The Noble Group completed the sale of its 49% stake in its agricultural unit to state-owned China National Cereals, Oils and Foodstuffs Corporation (COFCO) for US$750M on 4 March.
The sale leaves COFCO as the sole owner of Noble Agri, having bought a 51% stake in the unit for US$1.5bn in 2014.
The unit will be called COFCO Agri and will trade and process a wide range of agricultural products including grains, oilseeds, sugar, cocoa, coffee and cotton.
“The acquisition will greatly accelerate COFCO’s internationalisation and global positioning,” chairman Frank Gaoning Ning has said.
The sale was announced on 15 December and was approved by Noble Group shareholders on 28 January.
Noble chief executive Yusuf Alireza had previously told a shareholder meeting in Singapore that the sale would improve the liquidity and balance sheet of the company.
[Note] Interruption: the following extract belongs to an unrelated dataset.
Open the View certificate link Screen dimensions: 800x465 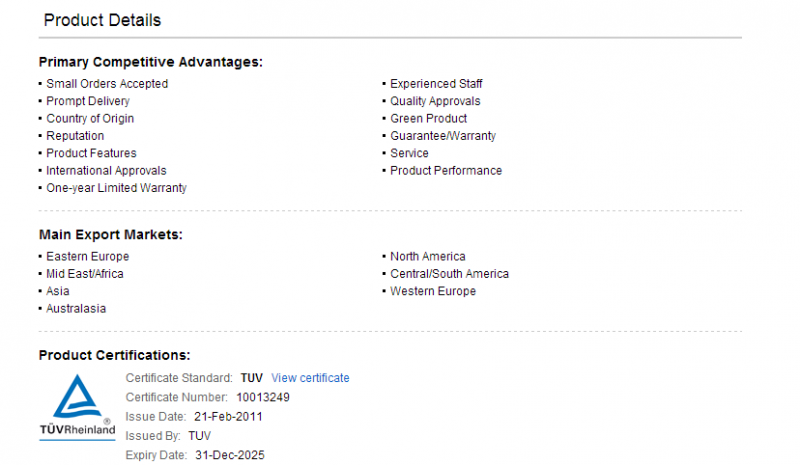coord(310,378)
He said although the company was carrying US$2.6bn in debt that was scheduled to mature, these debts could be rolled over.
The Singapore-listed group posted its first annual loss in nearly 20 years on 25 February, reporting a net loss of US$1.67bn for the year ending 31 December against a profit of US$132M a year earlier. Net profit from its underlying businesses more than halved to US$244M.
It said in a Reuters report that it would revert to its core strategy of being an asset-light physical merchant and diversify away from its historical reliance on industrial commodities.
Moody’s Investors Service and Standard and Poor’s recently cut the company’s credit rating to junk based on liquidity concerns amid a struggling commodities market, CNBC said.
Noble shares had fallen more than 70% since February 2015, when a firm called Iceberg Research published a report alleging that the Singapore-listed trader’s accounting treatment was “unusual,” resulted in “fabricated” profit and “intentionally misleads credit agencies and investors.”
Noble has consistently denied the allegations and commissioned an independent review of its accounting from PricewaterhouseCoopers, which found Noble's accounting was in line with international standards.